■ **Work required**:
The output must be exactly the lines from the "You are a GUI" line through the end of the listing below, with no picture included.

START Material for the task

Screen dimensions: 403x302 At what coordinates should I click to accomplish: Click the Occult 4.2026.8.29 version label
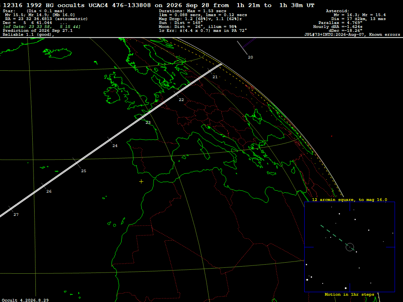[x=25, y=300]
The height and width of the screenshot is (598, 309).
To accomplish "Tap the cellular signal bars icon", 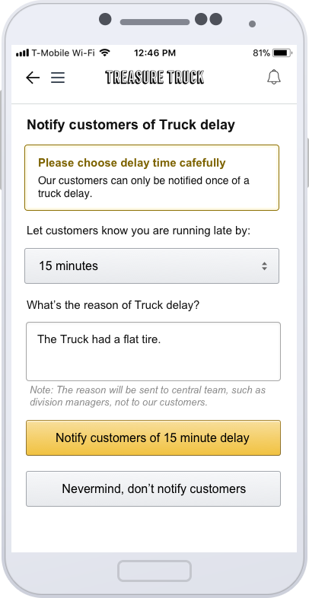I will pyautogui.click(x=23, y=52).
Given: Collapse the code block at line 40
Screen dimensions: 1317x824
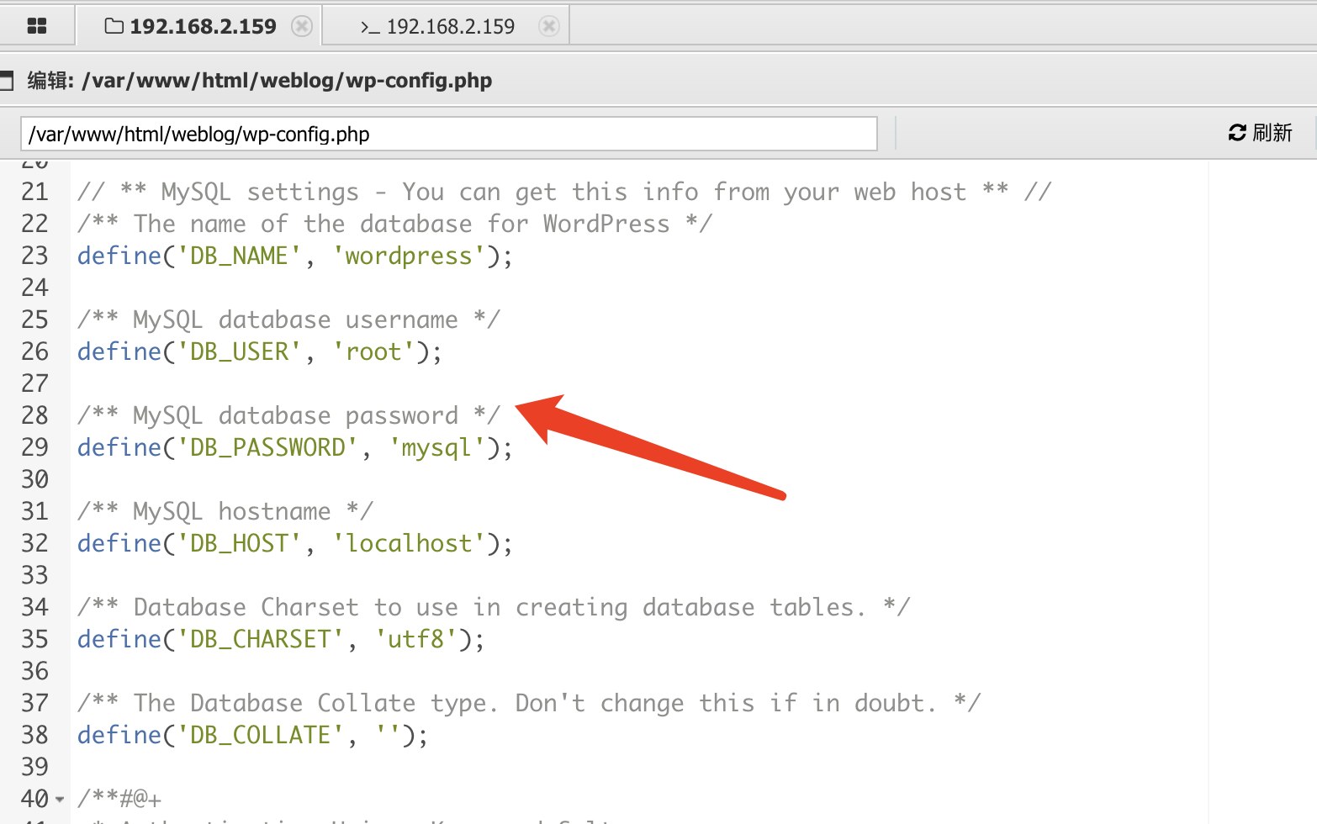Looking at the screenshot, I should pyautogui.click(x=60, y=799).
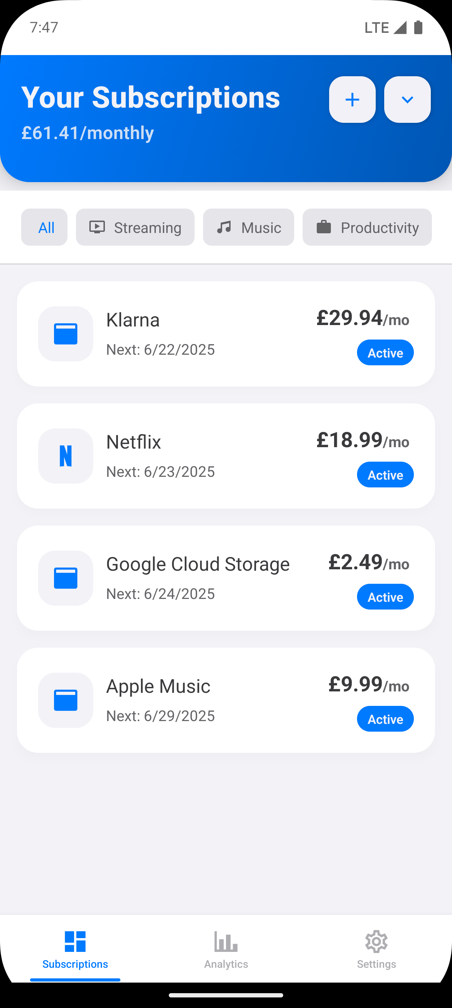Open the Subscriptions tab
Viewport: 452px width, 1008px height.
(x=75, y=949)
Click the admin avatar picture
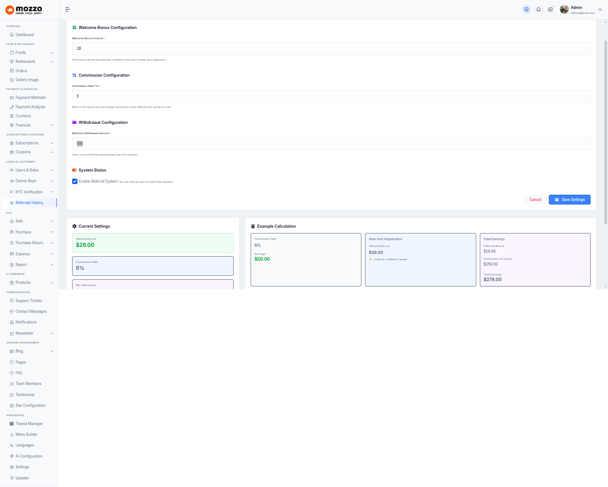 564,9
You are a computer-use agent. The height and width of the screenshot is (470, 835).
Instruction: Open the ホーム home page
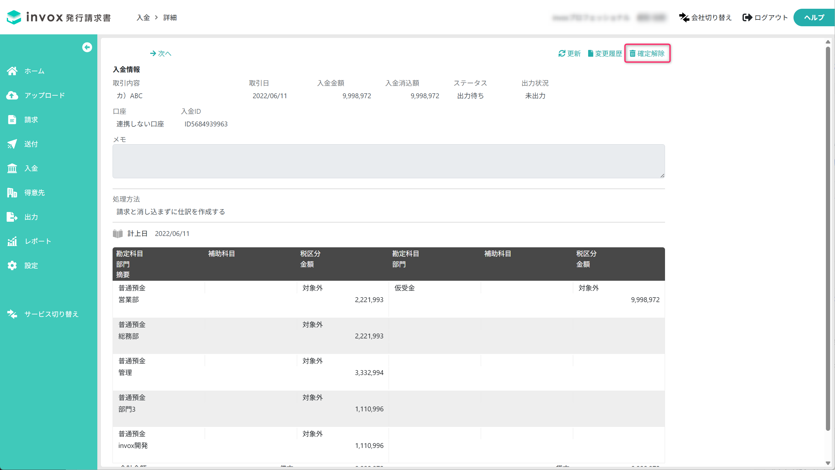pyautogui.click(x=26, y=71)
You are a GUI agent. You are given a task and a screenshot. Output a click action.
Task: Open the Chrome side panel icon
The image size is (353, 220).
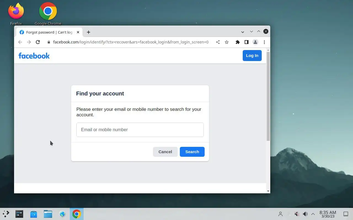pos(247,42)
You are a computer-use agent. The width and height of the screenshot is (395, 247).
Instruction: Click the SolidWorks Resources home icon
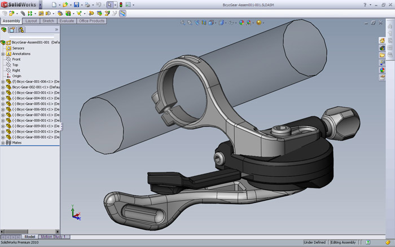tap(382, 41)
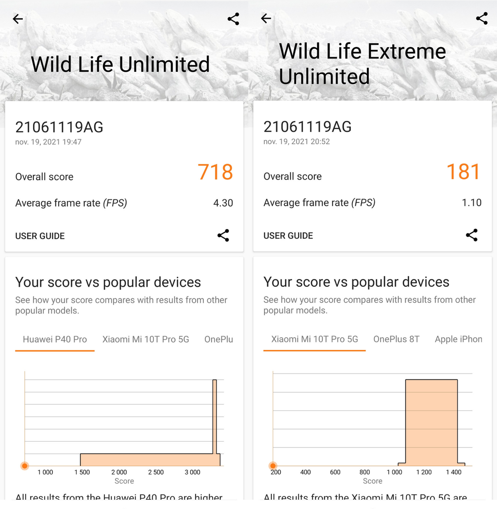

END Material for the task

■ **Your solution**:
You are a GUI agent. You are given a task and a screenshot. Output a click action.
Task: Open the Chrome side panel icon
The image size is (353, 220).
pos(247,42)
You are a computer-use agent. The width and height of the screenshot is (395, 247).
Instruction: Click the SolidWorks Resources home icon
tap(382, 41)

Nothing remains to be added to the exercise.